Zoals aangegeven maakt het amendement voor de ongelijktijdige berechting een andere vorm van bestraffing mogelijk wanneer het gaat om misdrijven met een strafmaximum vanaf twaalf jaar die niet konden worden opgelost. Vanuit wetssystematisch oogpunt roept dat de vraag op waarom de oorzaak van de latere berechting – eerder kon het feit niet worden opgelost – geen gewicht in de schaal legt bij misdrijven met een strafmaximum dat onder de twaalf jaar ligt. Uit de toelichting op het amendement leid ik af dat de indieners met deze voorziening een oplossing willen bieden voor de bijzondere gevallen waarin toepassing van artikel 63, eerste lid, Sr (aangepast zoals voorzien door het amendement) in een cold-case zaak nog steeds kan leiden tot geen of zeer beperkte strafruimte. Beslist de rechter tot het gebruik van de voorgestelde bevoegdheid, dan kan hij volgens het amendement nog een extra «straf» opleggen. De rechter is in dat geval dus niet meer gebonden aan het vaste strafmaximum van artikel 57 Sr dat ook geldt voor de ongelijktijdige berechting. Dit doet afbreuk aan de systematische consistentie die in de huidige regeling en die van het wetsvoorstel besloten ligt. Door de rechter de mogelijkheid te geven aanvullend een derde van het strafmaximum van het te berechten feit op te leggen, wordt volgens de indieners geborgd dat zich bij ernstige delicten niet de situatie kan voordoen dat de rechter geen strafruimte meer heeft. In het wetsvoorstel is voor die situatie – met inachtneming van het bestaande stelsel – de mogelijkheid gecreëerd van het opleggen van een gezamenlijke straf (artikel 63, derde lid, Sr).

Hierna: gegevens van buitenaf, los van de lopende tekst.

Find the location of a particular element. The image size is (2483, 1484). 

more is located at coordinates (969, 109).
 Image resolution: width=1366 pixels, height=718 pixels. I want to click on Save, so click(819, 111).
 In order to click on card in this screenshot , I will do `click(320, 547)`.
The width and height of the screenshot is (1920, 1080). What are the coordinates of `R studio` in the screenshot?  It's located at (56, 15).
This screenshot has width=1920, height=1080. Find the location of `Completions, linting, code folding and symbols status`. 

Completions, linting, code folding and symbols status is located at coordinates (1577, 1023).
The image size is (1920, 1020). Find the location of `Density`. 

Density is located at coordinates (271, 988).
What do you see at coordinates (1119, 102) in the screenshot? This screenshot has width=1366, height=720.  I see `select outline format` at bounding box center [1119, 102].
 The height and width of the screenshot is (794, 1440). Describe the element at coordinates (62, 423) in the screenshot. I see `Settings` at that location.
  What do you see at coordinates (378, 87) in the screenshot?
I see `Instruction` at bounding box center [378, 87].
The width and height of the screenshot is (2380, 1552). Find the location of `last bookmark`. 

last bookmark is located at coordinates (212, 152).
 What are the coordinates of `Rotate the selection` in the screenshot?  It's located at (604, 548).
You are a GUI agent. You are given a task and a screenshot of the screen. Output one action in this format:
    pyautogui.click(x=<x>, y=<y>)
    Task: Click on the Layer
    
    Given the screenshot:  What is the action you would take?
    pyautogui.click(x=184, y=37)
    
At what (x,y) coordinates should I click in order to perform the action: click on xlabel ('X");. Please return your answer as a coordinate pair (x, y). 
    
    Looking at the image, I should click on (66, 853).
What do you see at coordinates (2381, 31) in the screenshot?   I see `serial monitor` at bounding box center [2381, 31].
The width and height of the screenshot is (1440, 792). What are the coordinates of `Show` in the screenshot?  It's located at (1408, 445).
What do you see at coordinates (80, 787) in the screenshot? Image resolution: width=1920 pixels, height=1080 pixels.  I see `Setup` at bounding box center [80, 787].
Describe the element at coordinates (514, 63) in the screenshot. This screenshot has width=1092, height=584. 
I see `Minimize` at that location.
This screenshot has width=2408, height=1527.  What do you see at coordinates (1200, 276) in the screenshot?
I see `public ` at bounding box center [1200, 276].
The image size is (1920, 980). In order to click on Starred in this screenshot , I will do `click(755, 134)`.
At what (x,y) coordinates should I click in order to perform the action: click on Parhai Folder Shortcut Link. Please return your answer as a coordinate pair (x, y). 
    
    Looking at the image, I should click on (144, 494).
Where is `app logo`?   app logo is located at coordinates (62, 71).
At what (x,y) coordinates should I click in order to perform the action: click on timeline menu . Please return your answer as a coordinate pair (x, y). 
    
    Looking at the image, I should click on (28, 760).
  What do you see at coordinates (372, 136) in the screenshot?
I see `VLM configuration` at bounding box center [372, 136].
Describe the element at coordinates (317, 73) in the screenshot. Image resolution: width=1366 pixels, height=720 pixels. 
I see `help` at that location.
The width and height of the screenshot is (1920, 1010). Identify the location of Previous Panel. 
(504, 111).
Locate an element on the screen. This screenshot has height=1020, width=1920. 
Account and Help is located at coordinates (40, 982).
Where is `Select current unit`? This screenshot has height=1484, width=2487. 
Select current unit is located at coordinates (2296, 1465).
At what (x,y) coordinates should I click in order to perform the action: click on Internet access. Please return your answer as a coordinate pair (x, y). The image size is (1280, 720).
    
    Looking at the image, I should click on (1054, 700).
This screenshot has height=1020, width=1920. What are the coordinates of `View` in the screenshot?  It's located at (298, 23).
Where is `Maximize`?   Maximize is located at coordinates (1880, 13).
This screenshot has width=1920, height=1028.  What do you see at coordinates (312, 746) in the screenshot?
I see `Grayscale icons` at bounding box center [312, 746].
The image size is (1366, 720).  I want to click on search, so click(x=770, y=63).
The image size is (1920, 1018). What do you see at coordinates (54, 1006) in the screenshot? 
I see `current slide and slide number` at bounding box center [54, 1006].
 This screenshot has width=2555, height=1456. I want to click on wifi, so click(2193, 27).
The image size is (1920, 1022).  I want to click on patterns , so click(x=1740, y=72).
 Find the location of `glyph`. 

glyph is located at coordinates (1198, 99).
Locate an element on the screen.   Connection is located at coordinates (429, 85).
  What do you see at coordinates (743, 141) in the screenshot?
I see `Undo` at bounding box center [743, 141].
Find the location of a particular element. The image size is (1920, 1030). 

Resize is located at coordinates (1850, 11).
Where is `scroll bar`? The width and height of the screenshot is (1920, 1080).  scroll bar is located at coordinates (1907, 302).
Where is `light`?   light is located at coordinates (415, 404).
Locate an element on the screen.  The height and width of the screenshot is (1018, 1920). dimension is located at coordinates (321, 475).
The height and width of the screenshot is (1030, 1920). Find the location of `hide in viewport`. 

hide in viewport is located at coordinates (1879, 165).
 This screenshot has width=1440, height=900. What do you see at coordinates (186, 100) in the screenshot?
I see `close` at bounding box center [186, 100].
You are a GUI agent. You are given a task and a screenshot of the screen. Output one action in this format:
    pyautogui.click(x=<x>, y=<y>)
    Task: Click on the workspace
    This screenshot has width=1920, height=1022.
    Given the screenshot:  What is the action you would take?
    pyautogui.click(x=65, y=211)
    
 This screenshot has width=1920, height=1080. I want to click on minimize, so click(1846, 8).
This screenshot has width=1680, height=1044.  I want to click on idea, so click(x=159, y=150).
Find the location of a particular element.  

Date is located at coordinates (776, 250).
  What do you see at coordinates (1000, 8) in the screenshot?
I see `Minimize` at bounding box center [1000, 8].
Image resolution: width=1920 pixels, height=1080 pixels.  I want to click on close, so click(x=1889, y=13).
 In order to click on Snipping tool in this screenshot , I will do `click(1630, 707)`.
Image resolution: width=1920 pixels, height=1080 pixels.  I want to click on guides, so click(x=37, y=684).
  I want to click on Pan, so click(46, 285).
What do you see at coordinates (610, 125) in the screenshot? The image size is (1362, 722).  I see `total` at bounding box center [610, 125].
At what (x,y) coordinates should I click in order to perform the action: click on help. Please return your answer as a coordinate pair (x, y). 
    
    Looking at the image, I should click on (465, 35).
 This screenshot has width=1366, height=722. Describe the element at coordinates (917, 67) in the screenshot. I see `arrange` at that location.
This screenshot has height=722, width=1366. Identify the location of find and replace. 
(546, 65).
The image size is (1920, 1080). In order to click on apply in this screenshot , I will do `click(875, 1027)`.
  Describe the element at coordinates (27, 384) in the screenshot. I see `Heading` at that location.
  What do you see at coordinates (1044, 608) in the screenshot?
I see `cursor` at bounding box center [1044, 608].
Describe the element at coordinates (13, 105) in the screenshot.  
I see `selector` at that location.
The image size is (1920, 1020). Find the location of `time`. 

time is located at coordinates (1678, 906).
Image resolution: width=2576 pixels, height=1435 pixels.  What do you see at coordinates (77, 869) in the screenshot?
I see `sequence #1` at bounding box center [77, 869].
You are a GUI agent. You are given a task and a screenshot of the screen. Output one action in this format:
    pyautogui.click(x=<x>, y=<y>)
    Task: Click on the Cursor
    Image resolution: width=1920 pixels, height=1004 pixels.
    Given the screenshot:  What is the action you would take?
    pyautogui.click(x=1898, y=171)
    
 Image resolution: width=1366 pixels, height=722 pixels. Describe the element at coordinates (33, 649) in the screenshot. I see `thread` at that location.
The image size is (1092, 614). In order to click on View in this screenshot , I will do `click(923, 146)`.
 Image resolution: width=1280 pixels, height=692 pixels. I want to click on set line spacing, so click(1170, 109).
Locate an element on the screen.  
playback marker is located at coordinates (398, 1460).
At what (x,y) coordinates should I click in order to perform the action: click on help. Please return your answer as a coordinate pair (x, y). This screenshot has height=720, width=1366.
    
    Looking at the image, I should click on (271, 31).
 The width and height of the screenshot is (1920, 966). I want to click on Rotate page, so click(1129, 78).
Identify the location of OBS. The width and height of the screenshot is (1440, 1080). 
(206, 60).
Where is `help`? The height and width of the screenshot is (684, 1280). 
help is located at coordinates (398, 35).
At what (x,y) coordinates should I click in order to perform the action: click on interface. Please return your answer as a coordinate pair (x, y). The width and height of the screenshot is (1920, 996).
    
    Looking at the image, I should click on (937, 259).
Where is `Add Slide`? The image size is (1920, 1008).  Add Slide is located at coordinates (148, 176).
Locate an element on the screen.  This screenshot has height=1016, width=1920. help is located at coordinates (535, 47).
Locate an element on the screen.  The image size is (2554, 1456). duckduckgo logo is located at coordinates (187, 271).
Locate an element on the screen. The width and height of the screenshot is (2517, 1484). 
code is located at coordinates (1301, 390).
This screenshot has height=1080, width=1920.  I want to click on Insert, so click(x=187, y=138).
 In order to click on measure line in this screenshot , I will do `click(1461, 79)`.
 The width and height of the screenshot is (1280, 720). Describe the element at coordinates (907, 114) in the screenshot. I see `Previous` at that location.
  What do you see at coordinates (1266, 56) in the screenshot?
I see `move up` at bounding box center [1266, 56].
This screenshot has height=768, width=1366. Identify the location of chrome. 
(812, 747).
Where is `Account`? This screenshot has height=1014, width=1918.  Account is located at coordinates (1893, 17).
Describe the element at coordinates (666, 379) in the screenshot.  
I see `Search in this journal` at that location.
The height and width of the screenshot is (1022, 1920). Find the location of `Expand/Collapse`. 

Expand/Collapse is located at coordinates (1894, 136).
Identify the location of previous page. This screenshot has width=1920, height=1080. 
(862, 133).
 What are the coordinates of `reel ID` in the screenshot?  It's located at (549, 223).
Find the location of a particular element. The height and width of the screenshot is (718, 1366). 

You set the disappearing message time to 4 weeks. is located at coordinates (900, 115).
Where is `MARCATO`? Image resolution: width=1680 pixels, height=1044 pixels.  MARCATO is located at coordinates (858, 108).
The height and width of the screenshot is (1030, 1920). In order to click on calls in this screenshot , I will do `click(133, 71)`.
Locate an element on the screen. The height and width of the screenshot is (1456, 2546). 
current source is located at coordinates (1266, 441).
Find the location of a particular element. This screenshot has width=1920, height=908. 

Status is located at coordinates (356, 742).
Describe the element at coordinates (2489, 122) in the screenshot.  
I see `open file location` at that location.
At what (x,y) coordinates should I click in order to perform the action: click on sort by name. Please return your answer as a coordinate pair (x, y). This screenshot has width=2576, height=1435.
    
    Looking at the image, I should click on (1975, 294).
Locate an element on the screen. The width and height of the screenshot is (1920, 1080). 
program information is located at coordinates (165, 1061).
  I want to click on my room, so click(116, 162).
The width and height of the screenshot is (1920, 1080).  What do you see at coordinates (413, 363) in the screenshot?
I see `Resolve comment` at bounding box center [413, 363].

Het amendement hanteert het herzieningscriterium van artikel 457 Sv om te bepalen of sprake is van een zaak die niet eerder kon worden opgelost. Voor de herzieningsregeling is dat criterium geschikt. Dan is er al een hele strafzaak geweest en hebben het openbaar ministerie, de rechter en de politie al het mogelijke gedaan om alle feiten boven water te krijgen; beoordeeld kan worden of een bepaald, eerder onbekend, gegeven tot een andere uitkomst van de strafzaak had geleid. In het geval van het door het amendement voorgestelde artikel 63, derde lid, Sr moet worden teruggekeken in de tijd, vaak naar een bepaalde fase van het opsporingsonderzoek. Het lijkt dan – zeker omdat er inmiddels vele jaren verstreken kunnen zijn – moeilijk om te bepalen of het strafbare feit eerder opgelost had kunnen zijn en wiens verantwoordelijkheid het is dat dit niet is gebeurd. Ik sluit niet uit dat toepassing van de regeling uitzoekwerk en discussies zullen meebrengen die de rechter in het door het wetsvoorstel voorgestelde stelsel bespaard blijven.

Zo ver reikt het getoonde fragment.